━━━ ВЫБРАННЫЙ ОТРЫВОК

Когда наука (любая) накапливает большее количество сведений, нежели способна вместить обычная память, она вынуждена искать приемы и способы систематизации материала; в противном случае она захлебнется в неорганизованной информации. Дробление науки на все умножающееся число отдельных отраслей – не выход, так как координация их практически невозможна. Следовательно, надо искать способы интеграции знаний, т.е. принципы обобщения разрозненных сведений в системе. На этот путь встали естественные науки.
В XX в. появились кибернетика – наука об управляющих и управляемых системах – и системология – наука о системах неуправляемых. В 1937 г. биолог Л. фон Берталанфи предложил «теорию открытых систем и состояний подвижного равновесия», где «система есть комплекс элементов, находящихся во взаимодействии» [233, с.12]. Здесь первичным элементом информации является не отдельный факт, а совокупность фактов, обретающая особые свойства в силу наличия характерных связей между ними. Сама «большая система» не монолитна, а обобщает в себе системы 2-го, 3-го и т.д. порядков, что объясняет внутреннее разнообразие, эластичность и динамичность (т.е. историзм) системных образований [102].

━━━━━━
━━━ ИСХОДНЫЕ ДАННЫЕ

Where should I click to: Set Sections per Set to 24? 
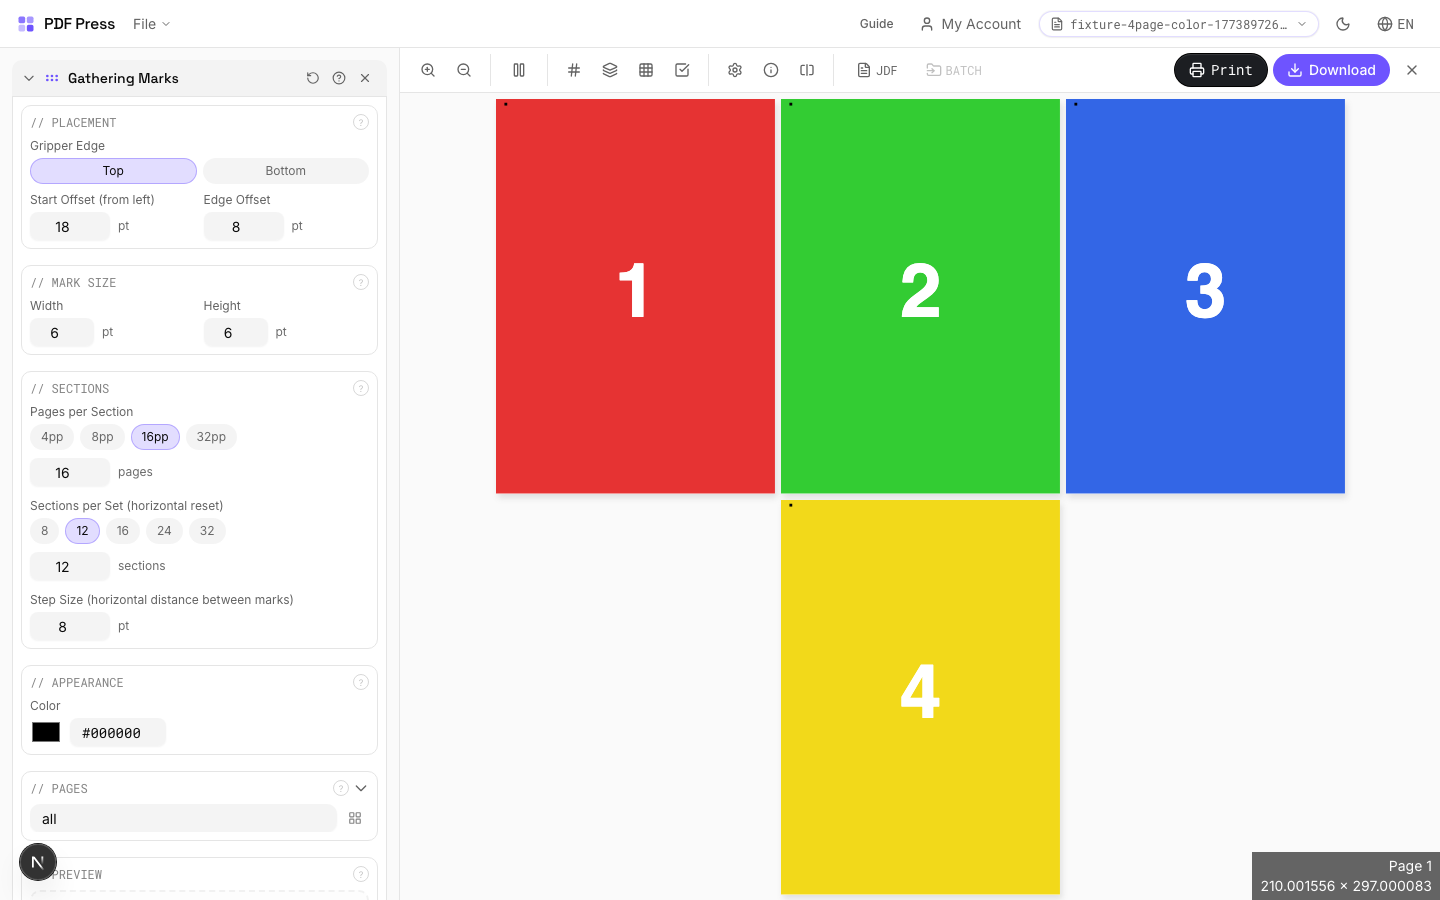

━━━━━━

■ ЧТО НУЖНО СДЕЛАТЬ:
**a.** Ответьте по отрывку о системном подходе в науке:
(i) Почему дробление науки на все умножающееся число отраслей названо «не выход»?
(ii) В каком году Л. фон Берталанфи предложил «теорию открытых систем и состояний подвижного равновесия»?
(iii) Как в отрывке определена системология?
**b.** Продолжите отрывок о системном подходе в науке, начав сразу после его последнего предложения.
Данные здесь для работы не понадобятся.

■ ОТВЕТЫ ПО ПОРЯДКУ:
**a.**
(i) Координация этих отраслей практически невозможна.
(ii) В 1937 году.
(iii) Как наука о системах неуправляемых.

**b.**
Для нашего анализа системный подход важен как способ систематизации огромного и разнообразного исторического материала [169]. Применяя его для X – ХШ вв., мы находим смысл в таких понятиях, как «christientum» (Христианский мир), включающий в себя католическую Западную Европу, но не Византию, Болгарию, Русь; «Мусульманский мир», тоже являющийся системой, а не исповеданием веры, так как в Египте господствовали Фатимиды, коих сунниты не признавали, и вполне правильно, за мусульман; Индия, не только полуконтинент, но и культурная целостность; Китай, не считавший в то время «своими» ни чжурчжэней, ни тангутов, ни монголов. А эти последние, вместе с кипчаками, составляли тоже особую систему, несмотря на жестокие межплеменные войны, которые, как ни странно, являлись для этой эпохи одним из средств общения. Ведь французские феодалы и русские удельные князья тоже постоянно воевали друг с другом, но это не нарушало единства королевства Франции или Великого Киевского княжества.
Изучение этно-социальной системы целесообразно лишь в целом. Даже если нас интересует только какая-нибудь деталь, то все равно надо окинуть взором всю систему, найти место этой детали, установить ее соподчиненность в системной иерархии, взаимосвязи, а уж потом говорить о той части, которая заставила поставить проблему.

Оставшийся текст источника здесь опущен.